**Exercise prompt**
Within the records below is a range that opens at the line with "You are a GUI" and closes at the line with "Task: Click the help icon beside Name". Return that range word for word, both ends included, and only that range.

--------------------------------------------------

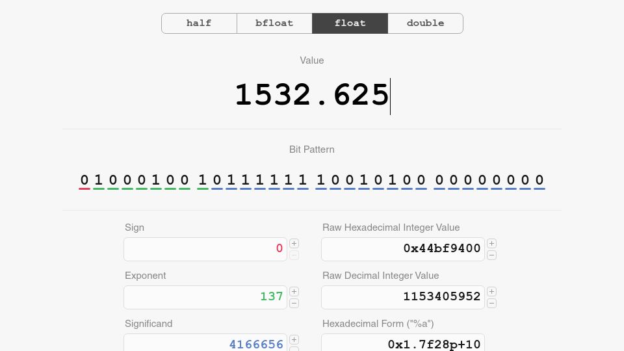Click the Raw Hexadecimal field 0x44bf9400
Screen dimensions: 624x351
[403, 249]
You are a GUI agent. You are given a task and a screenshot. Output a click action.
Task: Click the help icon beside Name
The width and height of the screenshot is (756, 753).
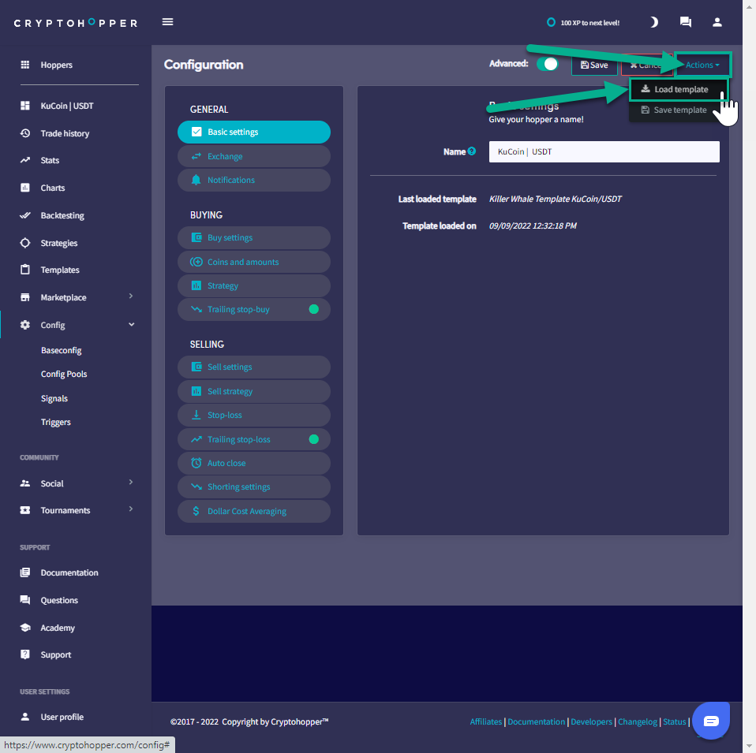click(472, 151)
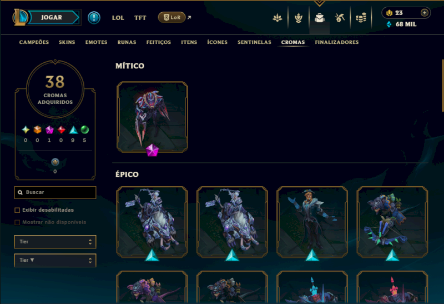Open the Profile emblem icon
The width and height of the screenshot is (444, 304).
coord(278,18)
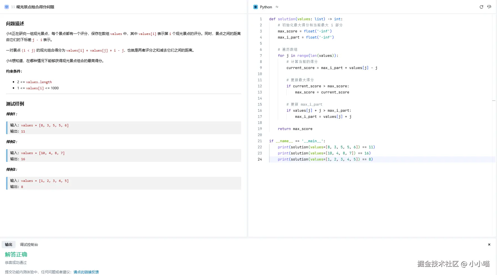Place cursor on the return max_score line
The image size is (497, 275).
tap(295, 129)
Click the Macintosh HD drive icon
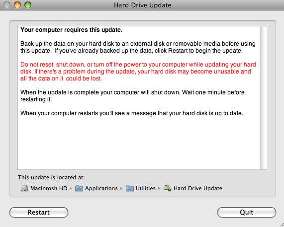This screenshot has width=284, height=227. [24, 188]
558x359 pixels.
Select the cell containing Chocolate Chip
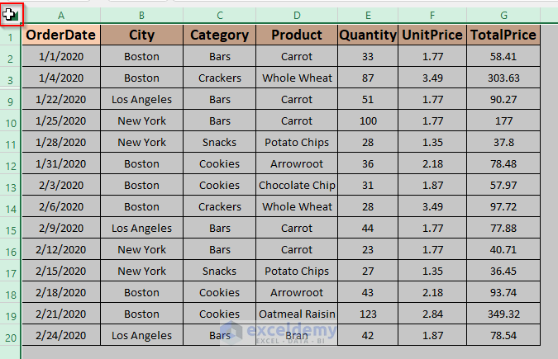pos(297,186)
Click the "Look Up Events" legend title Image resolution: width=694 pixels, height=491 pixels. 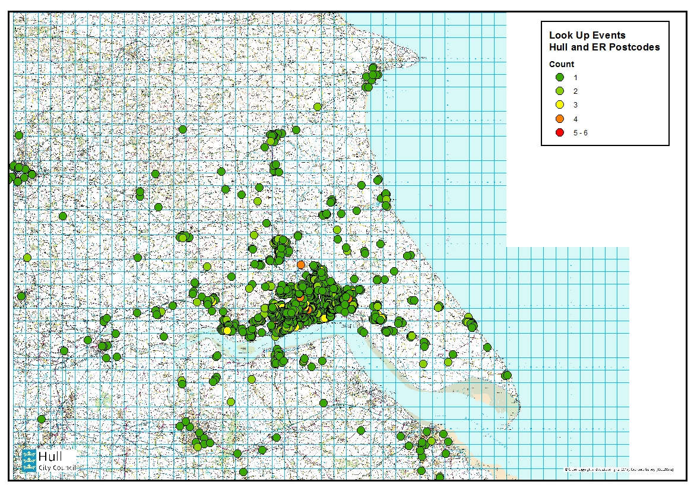coord(587,36)
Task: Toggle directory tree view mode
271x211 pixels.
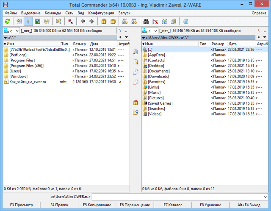Action: [46, 21]
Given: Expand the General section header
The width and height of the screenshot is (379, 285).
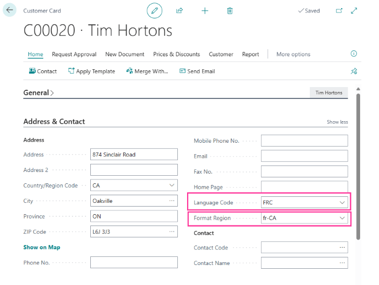Looking at the screenshot, I should [38, 93].

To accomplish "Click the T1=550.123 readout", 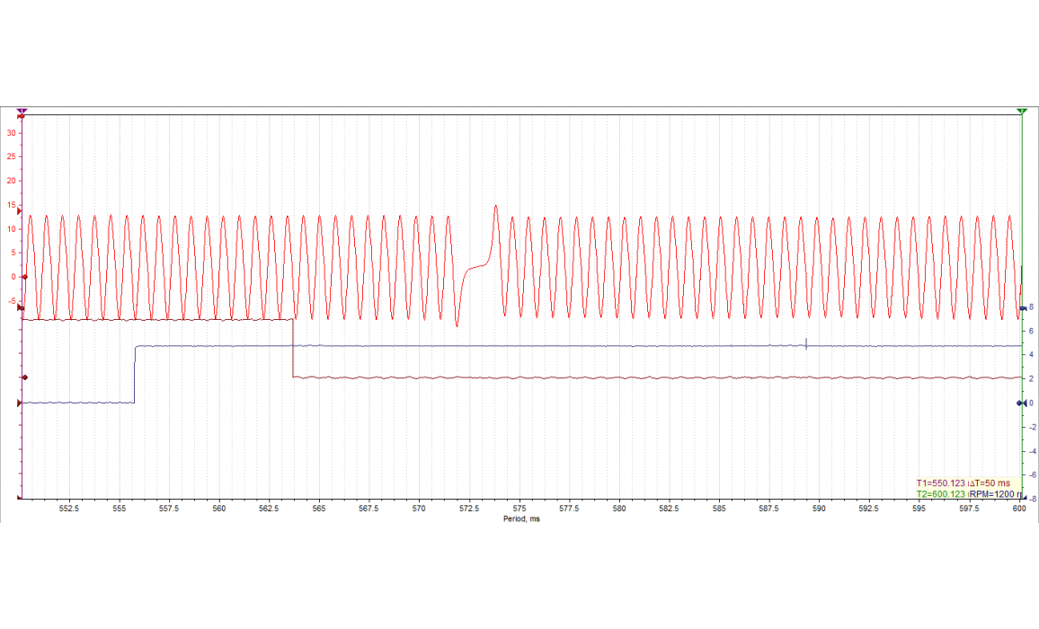I will click(940, 483).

--------------------------------------------------

**Task result**
You are a GUI agent. You are given a task and a screenshot. Output a click action.
Task: Click the help icon beside Name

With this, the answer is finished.